§ **Aim of the task**
Retype the entries below exactly, dropping the images.

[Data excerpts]
- Opening Delimiter -
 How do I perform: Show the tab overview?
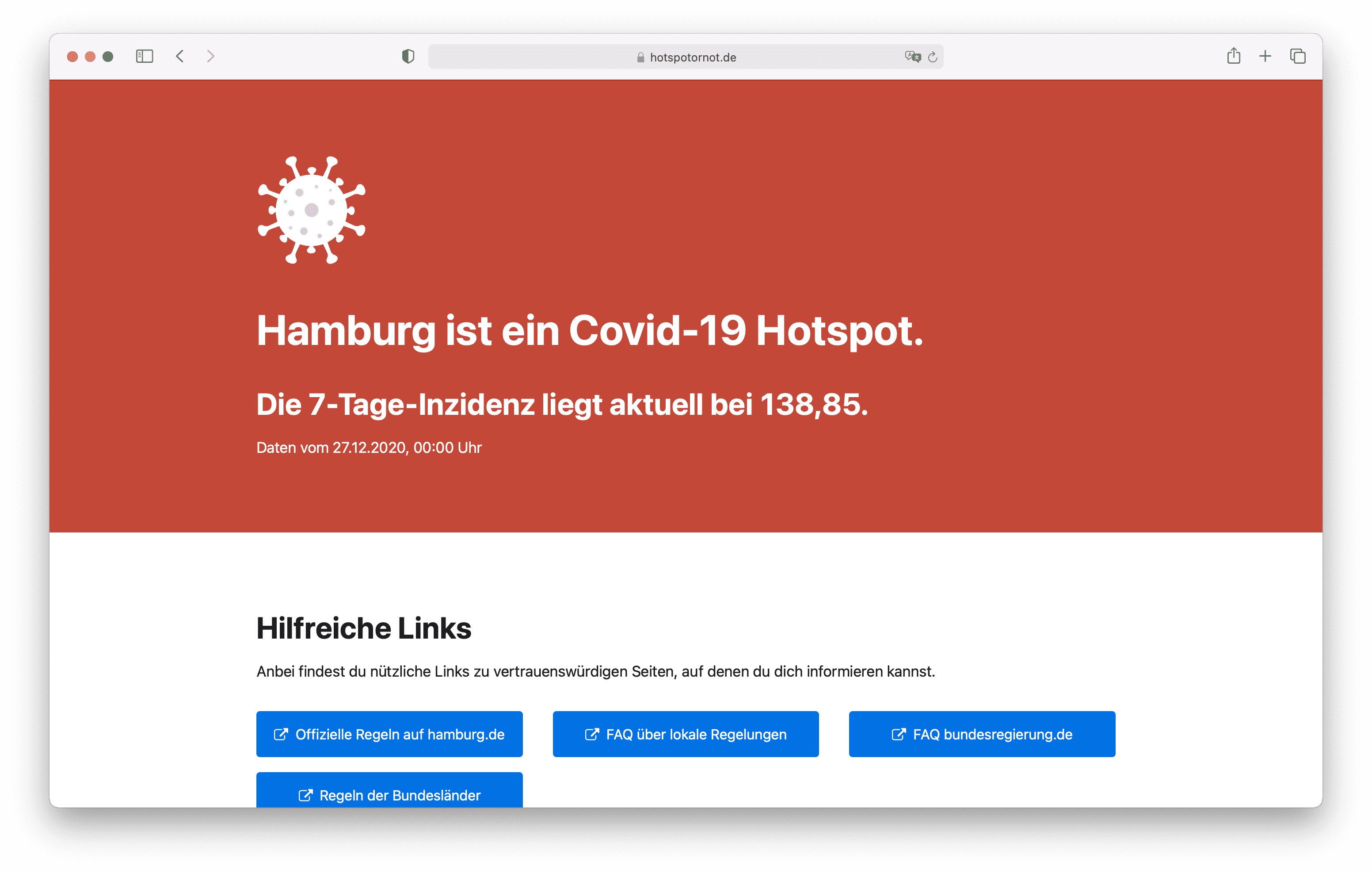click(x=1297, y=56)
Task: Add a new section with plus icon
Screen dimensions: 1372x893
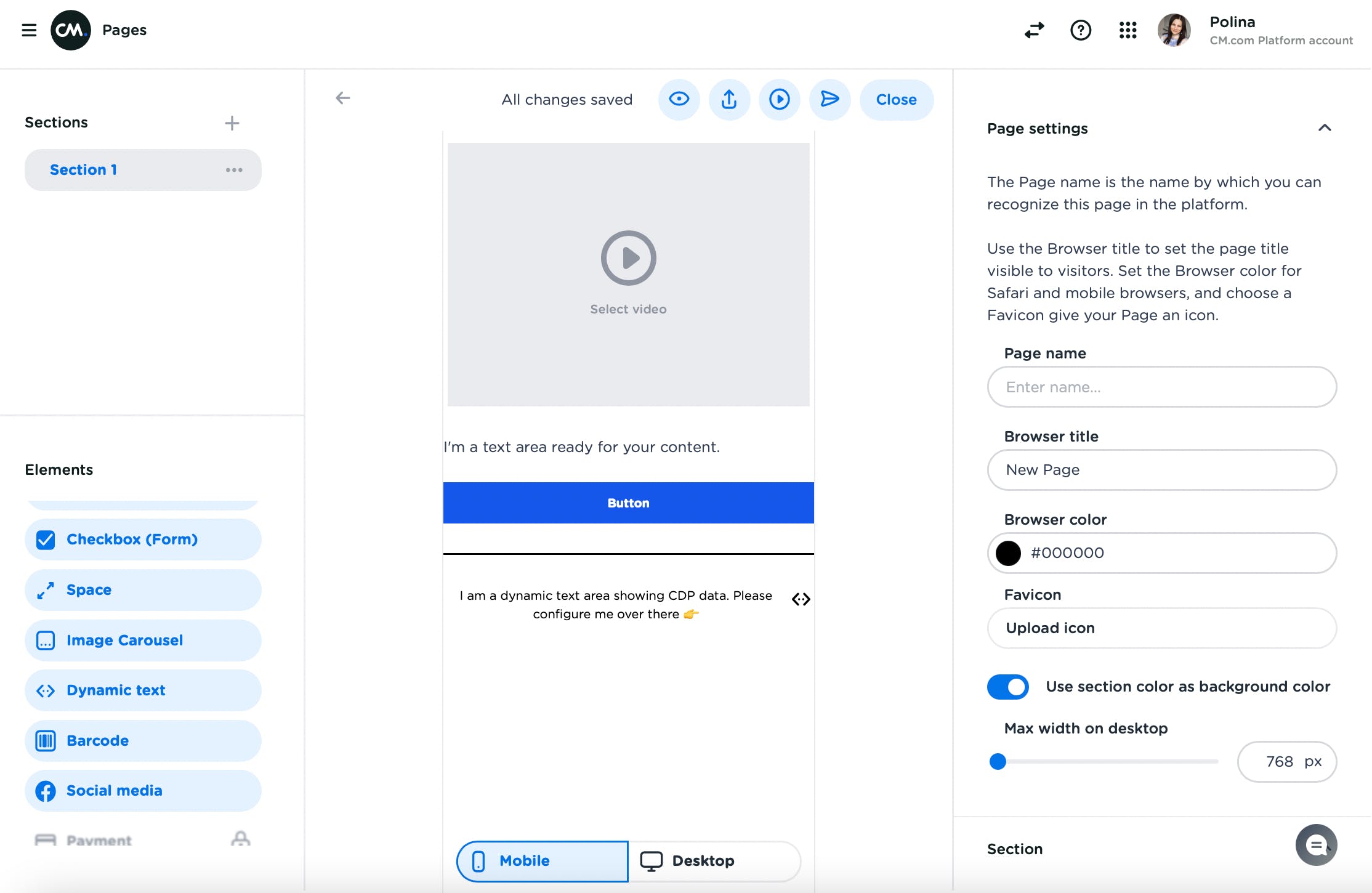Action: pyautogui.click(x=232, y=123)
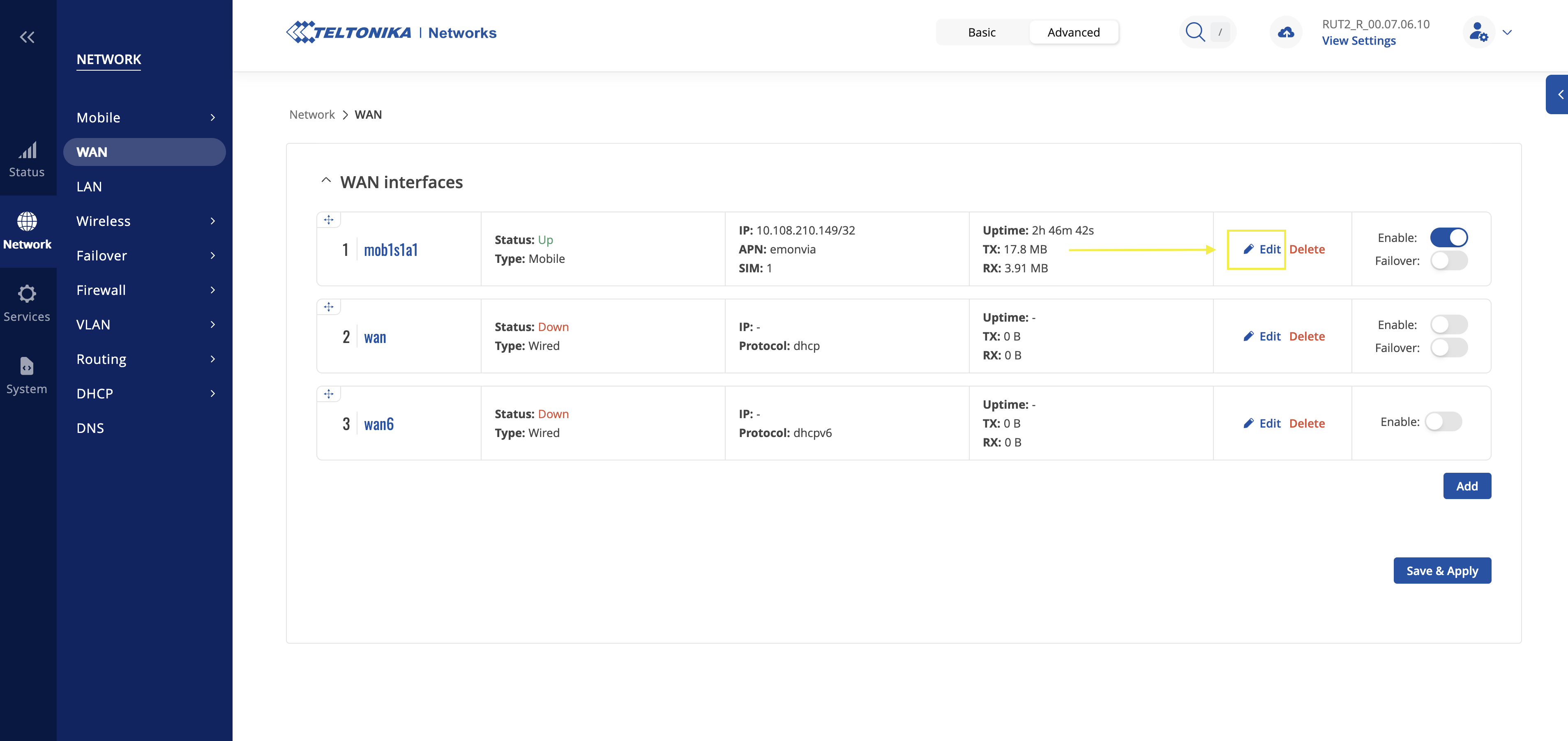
- Closing Delimiter -
§ **Written response**
 How do I perform: Show the tab overview?
click(x=1297, y=56)
Task: Add a new section with plus icon
Screen dimensions: 1372x893
Action: pyautogui.click(x=232, y=123)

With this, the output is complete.